Originally Posted by flintyplus
ken first i agree with you about pc color correction i too dont want the hassle cams nowadays should be good enough without the need unless you are making a cinema film perhaps.
you obviously used the canon ok with the lcd as it has no viewfinder i could not use either of my hdv cams outdoors without using the viewfinder[in sunny weather no way is the canon lcd better than ones on usual hdv cams.
regarding the canon color i take it you were on auto wb i have found some cams to be better using manual setting outdoors others with auto setting could the canons auto wb be the inferior point regarding best color.
i take it the sr 12 wins on build quality and overall sound.the canon has the p record mode i know.
Well now is as good a time as any to give my final assessments...far earlier than I thought I would. I shot a bunch of clips this morning under clear blue skies with just occasional scattered clouds. I shot first with one cam and then immediately the same scene with the other. I prefer doing an A/B side by side at the same instant in time, but I couldn't for a couple of reasons. First it was very windy in N.Y. and second, because of the need to extend the LCD, it was just too awkward to frame both cams accurately.
To answer Flinty's question first, I had no problem with the Canon LCD except for one shot, shooting in to the sun. I wanted this shot because I wanted to see how the lens on both cams handled sun glare. I have a theory about the rez charts that CCI uses. These charts are shot under indoor, controlled lighting conditions...it says nothing about how a lens handles glare, bright sunlight, high contrast, low contrast etc (the somewhat blurry zoom shot I got yesterday with the Canon when shooting across a drizzly field, was a low contrast condition that the Canon didn't respond favorably too...there was no such problem this morning under bright, contrasty light). These are all factors in lens design and won't necessarily show up in any rez charts. Just another reason why it's dangerous to 'buy by the numbers'.
But at any rate the only issue I had with the Canon LCD was that one scene, shooting in to the sun. It was very difficult to see the LCD. It wasn't impossible, but it wasn't easy.
What I found with the sunny clips of today was a consistently better color rendition of the Sony. My friend and I both agreed it was closer to reality. At times the Canon was just too cool whereas the Sony was neutral. This is pretty much what I've felt all along with the Sony on its own, but it was even more evident in contrast to the Canon. This didn't occur all the time, but happened often enough. Again, the Canon displays the magenta sky issue and can be annoying at times. They just can't seem to get rid of this.
Interestingly, and somewhat surprisingly, I saw almost no evidence of the purple fringing on the Canon lens.

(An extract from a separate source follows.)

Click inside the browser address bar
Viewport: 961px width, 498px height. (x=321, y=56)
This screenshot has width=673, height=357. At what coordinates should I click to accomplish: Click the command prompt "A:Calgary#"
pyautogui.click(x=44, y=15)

It happened perhaps once or twice, but only to a minor degree and only in areas of very bright to dark transitions. I'm convinced this is not a lens issue, since there is no consistency to it and when it does occur, it does not occur along the edges where you typically see CA in a lens. If I wasn't looking for it, I doubt I would have seen it at all. In my mind this is not an issue with the HF10.
My friend and I both thought the Sony did an overall better job with exposure. This, coupled with the amazingly low noise of the Sony, simply produced to what our eyes always felt was the more professional looking image. This is something I felt from day one with the Sony. It just hits you right away. We both agreed we've never owned a cam that produces this professional looking a picture. The color is just the best of any cam I've ever owned and coupled with the overall excellent exposure and low noise, I haven't seen anything better. I saw no repeat of the 'haze' issue I saw on two clips a week or so ago.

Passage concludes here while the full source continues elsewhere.